The whole thing was misdirection, leading a detective—or a dean of faculty investigation, or a jury—away from the sexual harassment angle.
But Bronik would never be allowed to return and testify. That much was certain.
So while parts of this were improvisation, none of it was desperation. This was the calculated brilliance of a man who realized he had stumbled into a second red herring, that of the ransom demand. The quantum space race—the notion that the Chinese were stealing Bronik and his research—was still the first.
That’s why the bodies had been so easy to find. It was exactly what Dafashy wanted.
Emmett was now flashing back to his last interaction with Dafashy.
We don’t know they’re Chinese, he had said. They might be US citizens who just happen to have Chinese ancestry.
Dafashy had fired back: So you need to have incontrovertible proof they’re Chinese before you start exploring the most obvious explanation?
Emmett started working his way back up the hill, toward Haver, watching for stray footprints, being caref
ul not to disturb any of the drag marks.
“Haver,” he called out, when he was close. “Do you have a moment?”
She turned, said something to her crime scene tech, then approached Emmett.
“What’s up?” she asked. She had obviously been outside for a while. Her cheeks were flushed red from the cold.
“O’Reilly said you got close to the victims.”
“Yeah, what about them?” she said. Not rudely. Just impatiently. She had work to do.
“You check their pockets by any chance?”
“I did. But if you’re hoping the killer was thoughtful enough to leave their wallets and IDs on them, you’re going to be a little disappointed.”
“Did you find anything at all?”
“One of them had what looked like some kind of coupon on him. The other had a scrap of thermal paper with printing on it—possibly a receipt. I bagged them. They’re in the truck now. But good luck getting anything from them.”
“Why?”
“It’s all in Chinese.”
Of course it was.
This was Dafashy at work.
Giving incontrovertible proof.
CHAPTER 42
Even as I stood up, even as my legs started moving, even as I managed to propel myself out of the conference room without falling over, I had the feeling I wasn’t entirely in control of my body.

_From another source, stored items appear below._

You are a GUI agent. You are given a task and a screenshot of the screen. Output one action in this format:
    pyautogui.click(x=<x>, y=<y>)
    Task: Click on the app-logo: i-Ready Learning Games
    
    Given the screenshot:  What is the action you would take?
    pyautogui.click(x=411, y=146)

I was under the influence of . . . what, exactly? An excess of cortisol. A dearth of oxygen. The chemical cocktail the body created when it was confronted by absolute terror.
It had seized me the moment that video clicked on.
And it wasn’t letting go now that it was over.
Fearful I might pass out—and not wanting to make a scene—I asked for directions to the ladies’ room. One of the clerks led me to a private bathroom used by the judge and his staff.
There, I sat on the lid of the toilet, trying to collect myself.
I knew Matt must have been afraid, of course. But to actually see him looking that scared, to hear his voice sounding so strained, to read his body language as it screamed out in panic.